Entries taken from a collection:
==*==
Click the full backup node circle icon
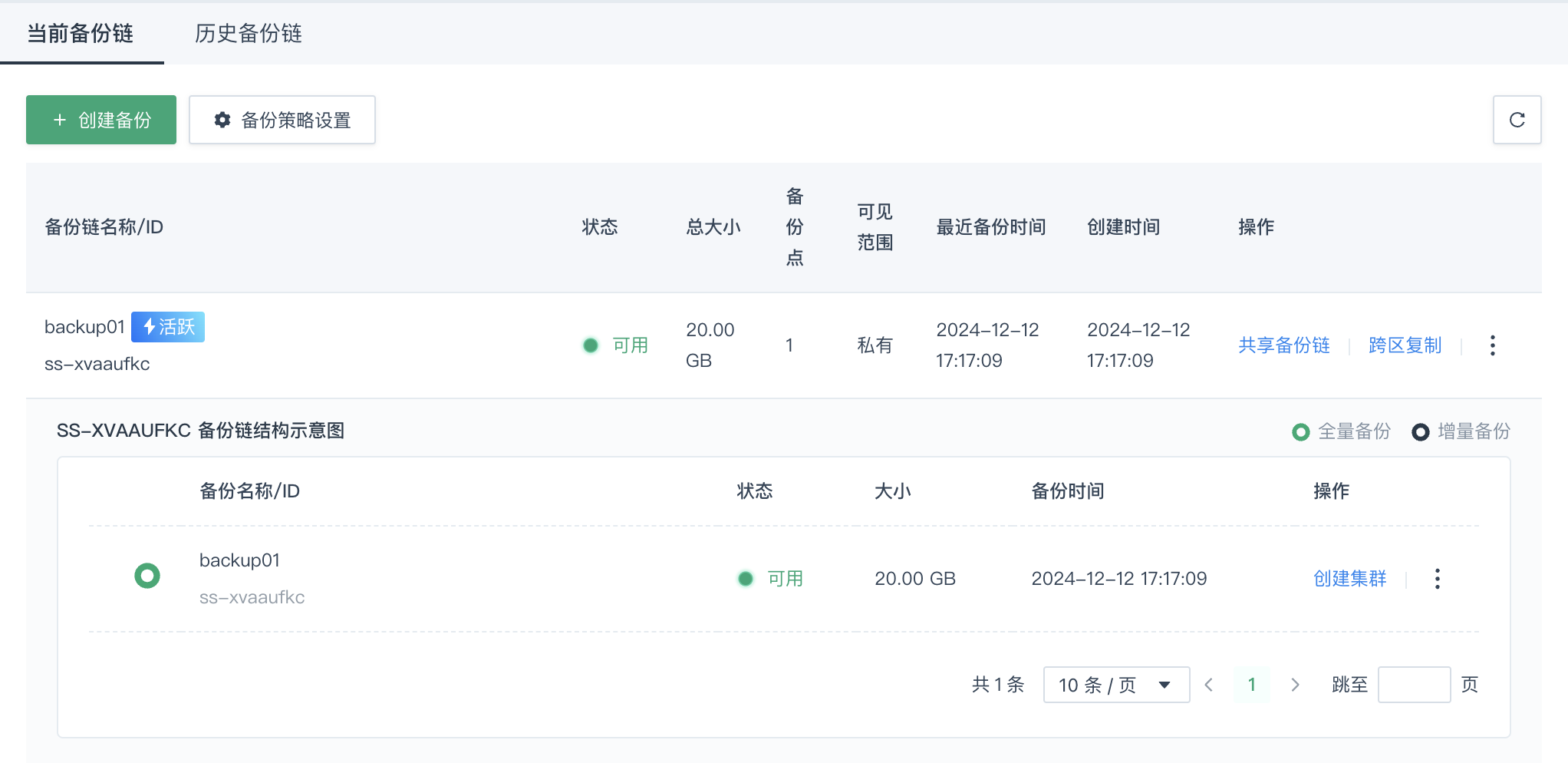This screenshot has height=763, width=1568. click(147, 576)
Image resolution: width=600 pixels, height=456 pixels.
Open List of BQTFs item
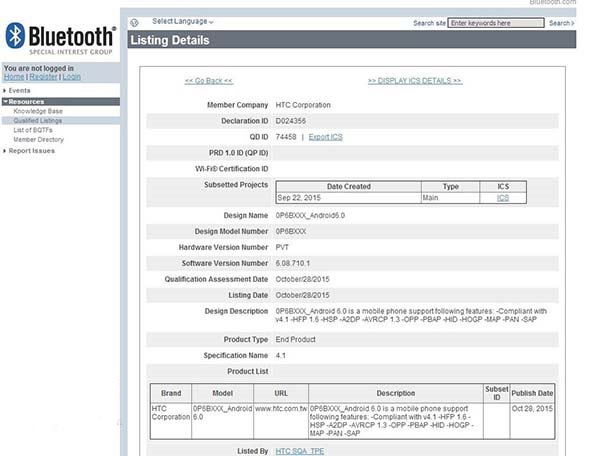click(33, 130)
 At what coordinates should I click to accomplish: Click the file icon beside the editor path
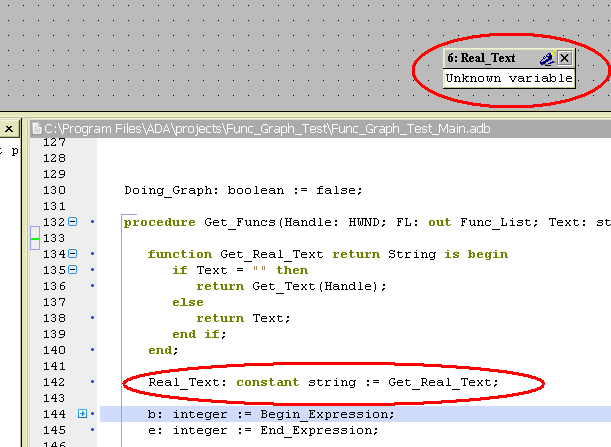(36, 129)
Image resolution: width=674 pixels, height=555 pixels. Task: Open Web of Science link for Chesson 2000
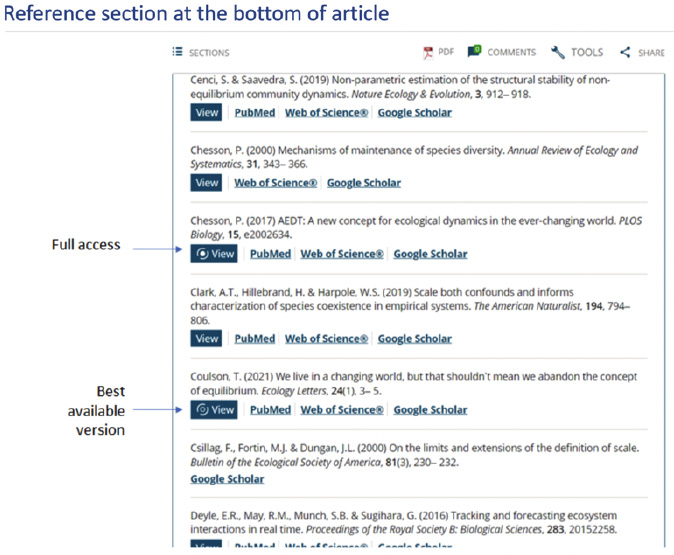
==*==
INSTRUCTIONS TO FOLLOW: What is needed is an exact transcription of the lines from the one holding "Image resolution: width=600" to the end of the data, with every picture left out.

RESULT OF THE EXERCISE:
Image resolution: width=600 pixels, height=456 pixels.
Open List of BQTFs item
click(33, 130)
 At what coordinates should I click to accomplish: Click the file icon beside the editor path
(36, 129)
Image resolution: width=674 pixels, height=555 pixels. Task: Open Web of Science link for Chesson 2000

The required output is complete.